Ем долму, а сам вспоминаю разные-разные мамины блюда… И ароматный суп кюфта-бозбаш с крупными мясными шариками, внутри которых цельный чернослив, с крупным горохом – нохуд. И плов с мясом в каштанах, и каурма-плов, и сабза-каурма-плов, и кялям-долмасы, и холодную с зеленью довгу, и пити, и душбара, и лявянги (особенно кутум-лявянги), и, конечно, кутабы – с мясом и зеленью… И пярямяча (ну, разумеется!).

А сладости? Боже мой, сладости, которые мне давно уже нельзя есть, увы… От простого лябляби (смеси орешков и изюма), до кяты, шекер-буры, пахлавы и даже шор-когала (он солёный, его мне, наверное, можно немножко)!..

А потом я включаю музыку «Яных-керем», потому что помню её с детства, и грущу. Почему я, сытый, в тепле, а всё равно грущу?

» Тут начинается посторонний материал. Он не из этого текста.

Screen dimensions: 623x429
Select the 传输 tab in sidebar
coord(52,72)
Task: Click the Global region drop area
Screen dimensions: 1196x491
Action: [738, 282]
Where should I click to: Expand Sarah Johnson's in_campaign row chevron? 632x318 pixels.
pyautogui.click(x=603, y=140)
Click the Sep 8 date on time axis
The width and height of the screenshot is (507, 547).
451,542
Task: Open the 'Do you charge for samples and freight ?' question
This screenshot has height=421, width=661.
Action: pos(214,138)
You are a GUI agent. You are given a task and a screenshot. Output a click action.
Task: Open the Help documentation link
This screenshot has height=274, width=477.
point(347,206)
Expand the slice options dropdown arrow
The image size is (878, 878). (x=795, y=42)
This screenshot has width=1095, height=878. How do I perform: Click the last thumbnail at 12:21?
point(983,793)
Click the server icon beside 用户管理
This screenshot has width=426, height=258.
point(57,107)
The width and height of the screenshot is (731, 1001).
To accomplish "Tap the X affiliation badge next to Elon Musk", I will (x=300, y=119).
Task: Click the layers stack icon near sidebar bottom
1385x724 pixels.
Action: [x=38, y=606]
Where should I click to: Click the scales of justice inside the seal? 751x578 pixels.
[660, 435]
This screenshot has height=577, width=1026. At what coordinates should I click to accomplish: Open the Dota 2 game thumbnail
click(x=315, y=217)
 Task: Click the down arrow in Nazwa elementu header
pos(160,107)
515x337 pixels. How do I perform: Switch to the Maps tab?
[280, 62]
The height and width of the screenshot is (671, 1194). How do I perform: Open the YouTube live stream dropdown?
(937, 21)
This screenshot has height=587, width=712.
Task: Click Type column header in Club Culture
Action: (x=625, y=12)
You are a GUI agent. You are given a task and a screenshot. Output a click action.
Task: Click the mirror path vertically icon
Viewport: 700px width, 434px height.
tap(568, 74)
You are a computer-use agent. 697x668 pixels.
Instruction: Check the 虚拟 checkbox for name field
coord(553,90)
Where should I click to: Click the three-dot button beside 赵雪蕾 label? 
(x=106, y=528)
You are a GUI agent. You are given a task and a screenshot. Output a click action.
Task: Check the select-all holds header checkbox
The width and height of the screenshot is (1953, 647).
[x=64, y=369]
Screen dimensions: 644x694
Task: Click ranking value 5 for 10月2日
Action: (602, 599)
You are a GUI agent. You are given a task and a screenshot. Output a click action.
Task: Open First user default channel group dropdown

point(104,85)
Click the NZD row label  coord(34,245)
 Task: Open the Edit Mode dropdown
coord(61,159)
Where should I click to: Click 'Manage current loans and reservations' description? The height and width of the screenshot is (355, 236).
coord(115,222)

Я не умею делать маминудолму. Наверно, поэтому? Нет, не поэтому. Не скажу – почему… Не хочу говорить. Это моё. Извините…

Доброе сердце

Был у меня двоюродный брат Вова. Однажды в детстве, морозной зимой, когда ему было еще лет пять, не больше, взял Вовкин отец его с собой в лес за дровами. Бабушка связала Вовочке как раз к тому дню варежки из козьего пуха и вручила их ему. Красивые, пушистые, новенькие. Поехал Вовка с отцом на санях, запряженных лошадкой, довольный – в новых варежках. Отец дров нарубил и вернулся с сыном домой, а варежек нет. Куда подевались? Смотрят все на Вову: как так? Неужто потерял? А бабушка ведь так старалась! Эх… Вова ладошки замерзшие в карманы прячет и тихо отвечает: «Нет. Я их не потерял. Я их зайчику оставил на кустике. Зайчик все время в лесу живет. А там холодно. Мороз крепкий. Увидит зайчик мои варежки, обрадуется, оденет на лапки и согреет их». Посмеялись взрослые, не стали Вову ругать за его доброе детское сердце. Много лет с тех пор прошло… Нет уже на свете ни бабушки, ни Вовиного отца, ни его самого. Но историю эту буду помнить и другим рассказывать сколько смогу. О добром нельзя забывать.

Северяне

Северянин – это характер. Северянин – это мировосприятие. Северянин – это расстановка приоритетов. Как выглядит Северянин – не важно. Он может быть высоким и низкорослым, бородатым и бритым, полным и худым. Внешний вид не играет никакой роли, потому что в Северянине важно совсем иное – внутреннее духовное содержание.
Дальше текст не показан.